- [What you should do]: Below this line are records; transcribe exactly the lines between the one holding "The image size is (818, 516)." and the one holding "You are a computer-use agent. Viewport: 337px", inclusive, and omit the pictures.

Stored items

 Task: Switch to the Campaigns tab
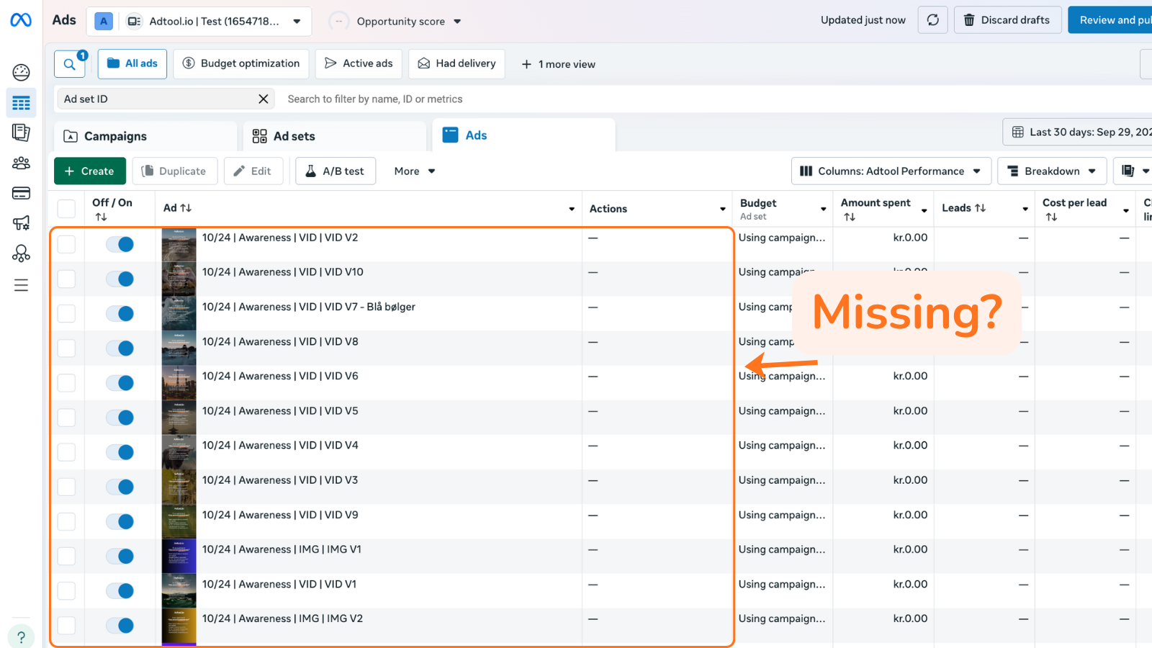(115, 136)
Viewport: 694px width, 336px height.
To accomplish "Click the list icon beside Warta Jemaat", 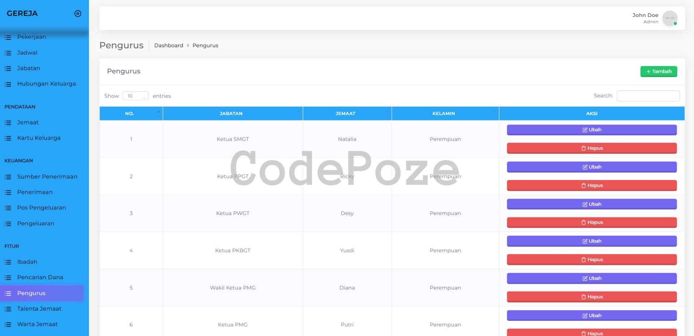I will coord(8,324).
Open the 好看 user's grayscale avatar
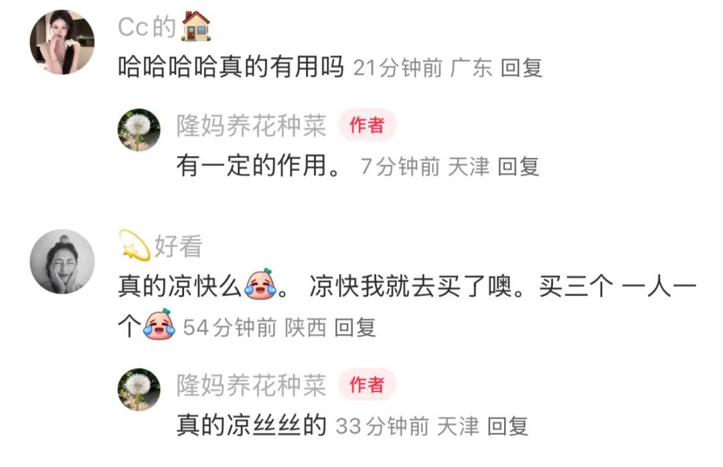 62,262
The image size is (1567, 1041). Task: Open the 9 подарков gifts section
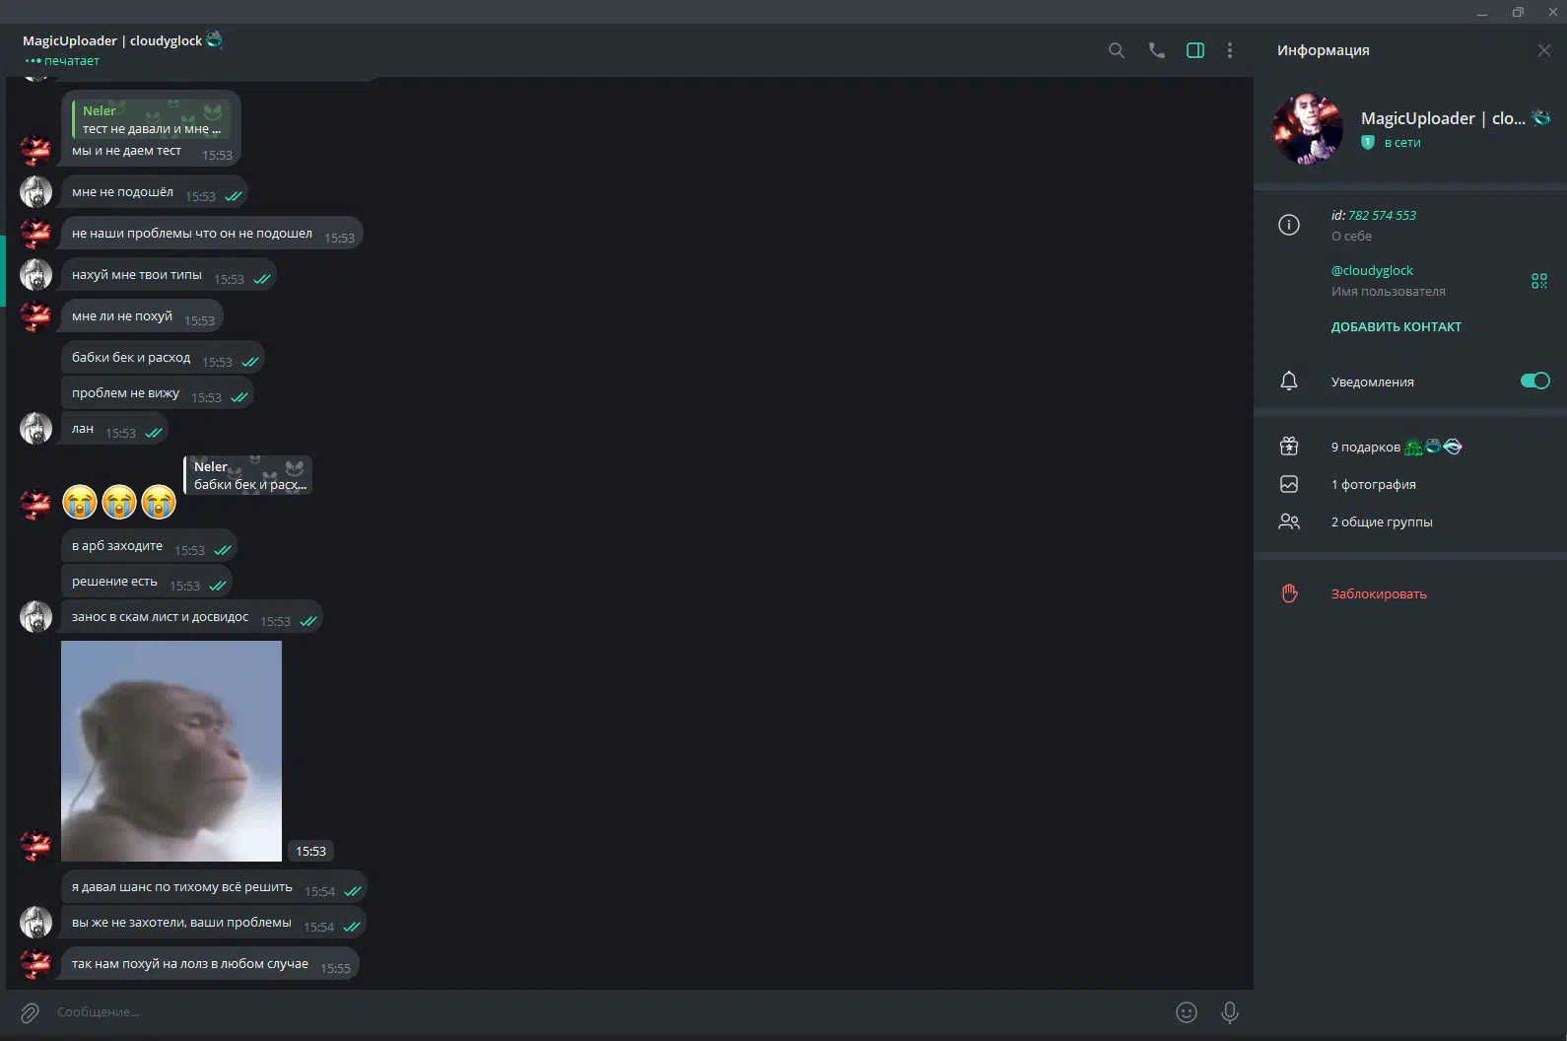[x=1365, y=447]
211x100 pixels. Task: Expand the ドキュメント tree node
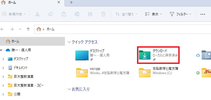[x=3, y=68]
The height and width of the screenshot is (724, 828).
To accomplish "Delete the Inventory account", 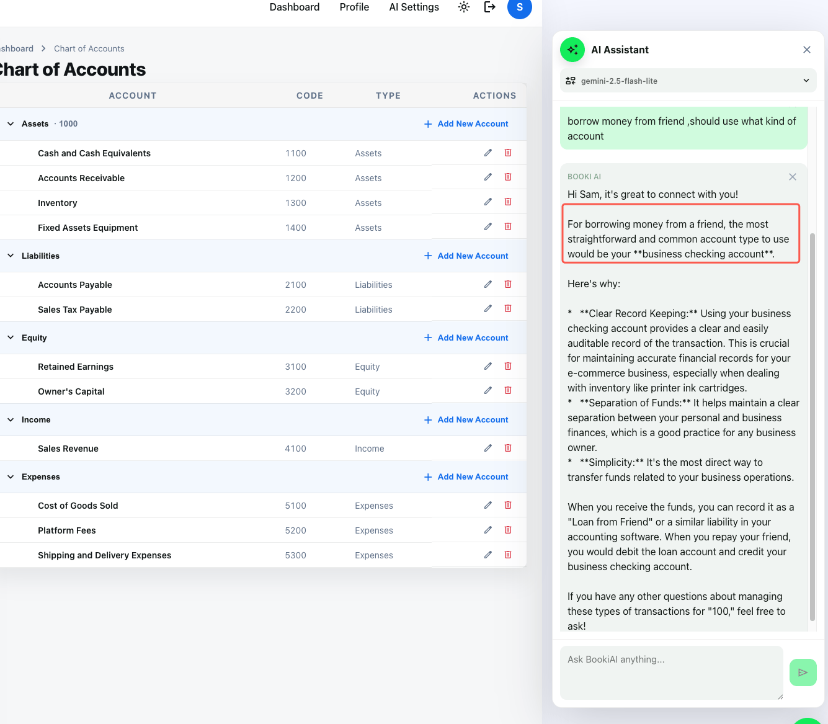I will (508, 202).
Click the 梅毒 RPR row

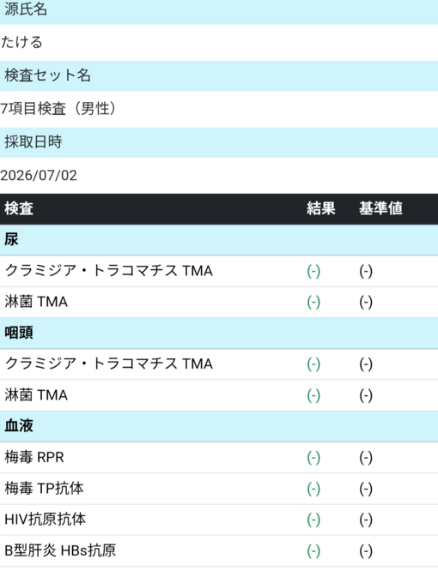coord(219,457)
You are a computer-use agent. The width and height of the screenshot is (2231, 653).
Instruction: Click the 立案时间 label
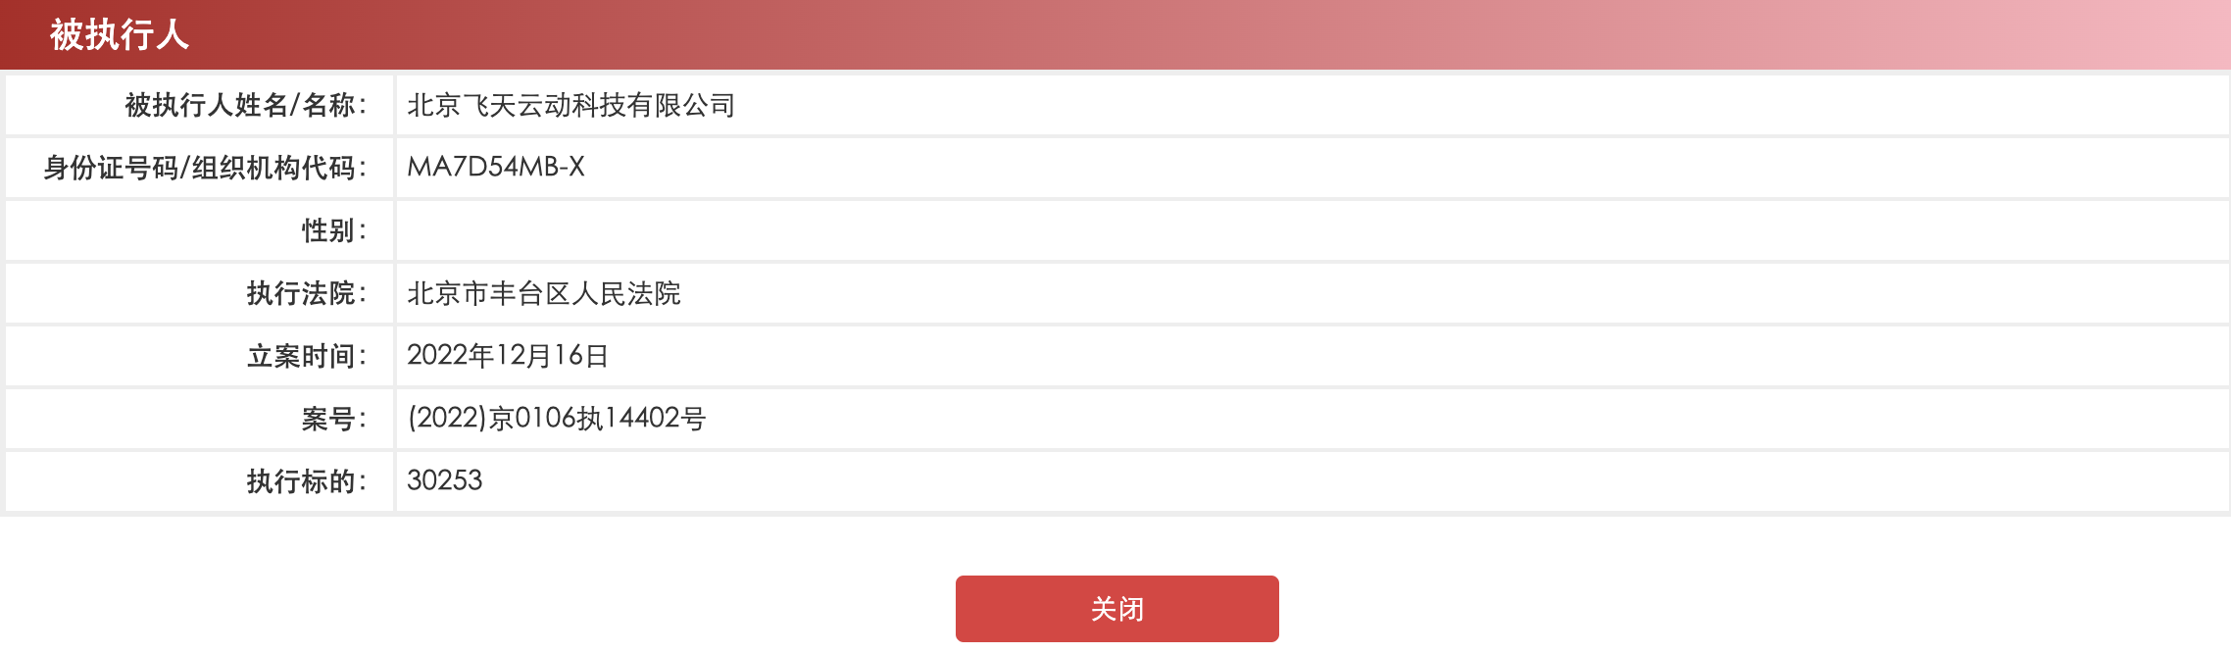pos(307,356)
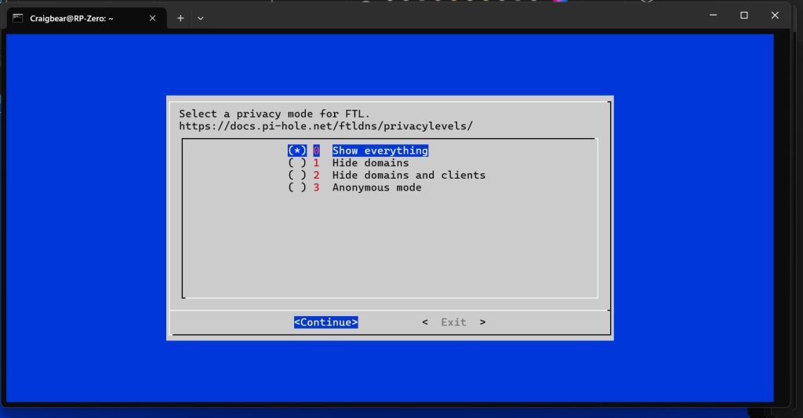Click the 'Select a privacy mode for FTL' heading
The width and height of the screenshot is (803, 418).
click(x=274, y=114)
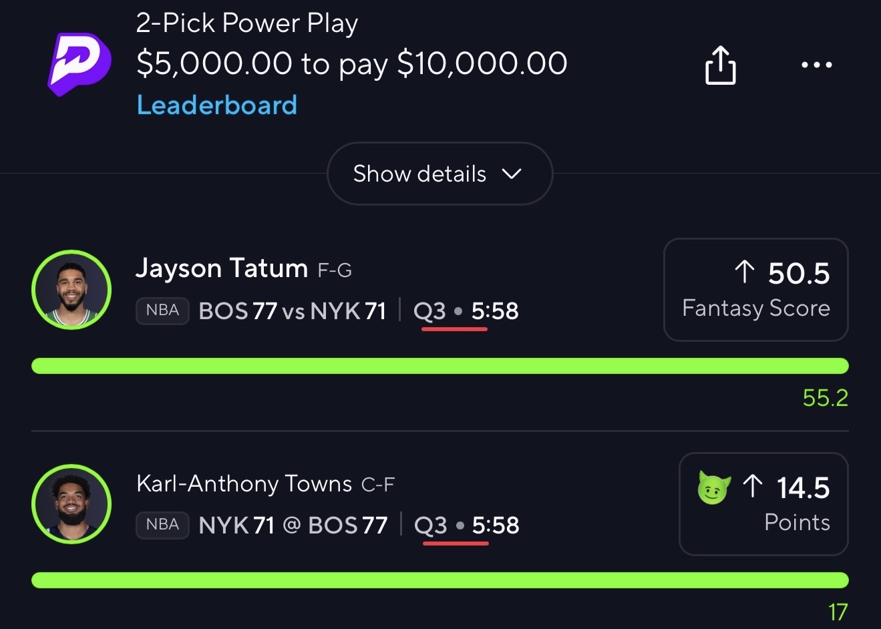Tap the purple PrizePicks logo
This screenshot has height=629, width=881.
79,63
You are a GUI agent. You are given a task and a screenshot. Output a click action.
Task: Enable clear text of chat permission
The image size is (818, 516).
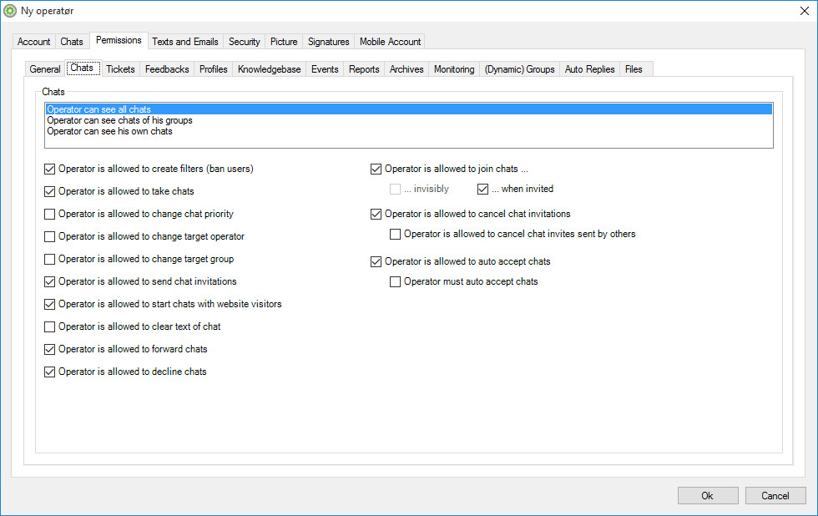(49, 326)
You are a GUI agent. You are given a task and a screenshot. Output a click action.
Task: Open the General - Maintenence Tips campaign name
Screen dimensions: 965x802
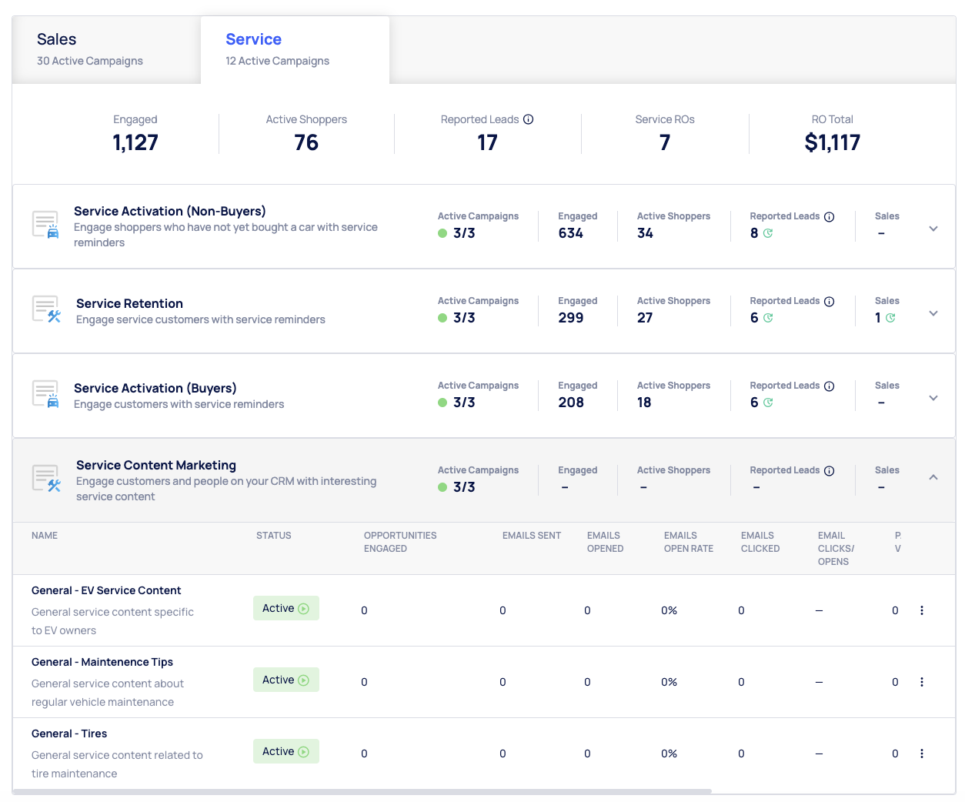coord(102,662)
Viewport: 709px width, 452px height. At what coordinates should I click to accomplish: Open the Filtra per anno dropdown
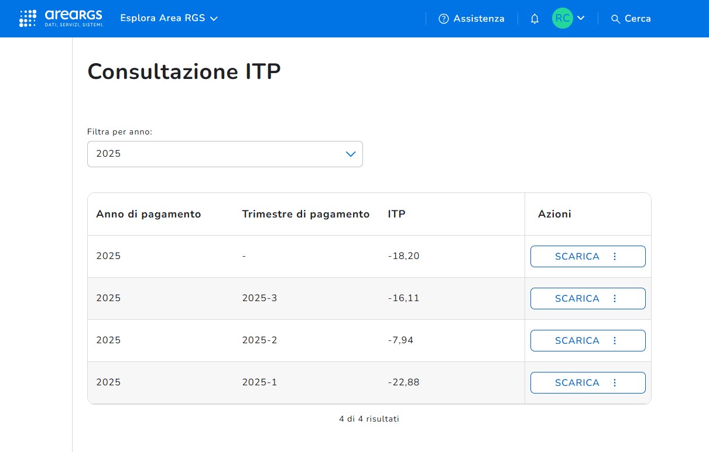(225, 154)
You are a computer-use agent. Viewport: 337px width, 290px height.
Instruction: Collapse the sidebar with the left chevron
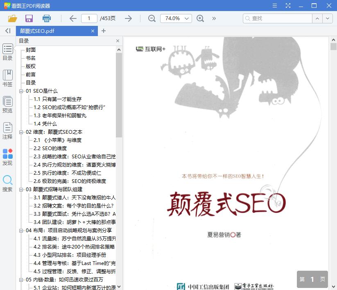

- [Output of the task]:
The image size is (818, 516).
(49, 326)
You are a GUI agent. You are given a task and a screenshot. Output a click action.
Task: Open the General - Maintenence Tips campaign name
Screen dimensions: 965x802
coord(102,662)
Viewport: 709px width, 452px height. At what coordinates should I click to accomplish: Open the Filtra per anno dropdown
(225, 154)
You are a computer-use agent. Viewport: 337px width, 290px height.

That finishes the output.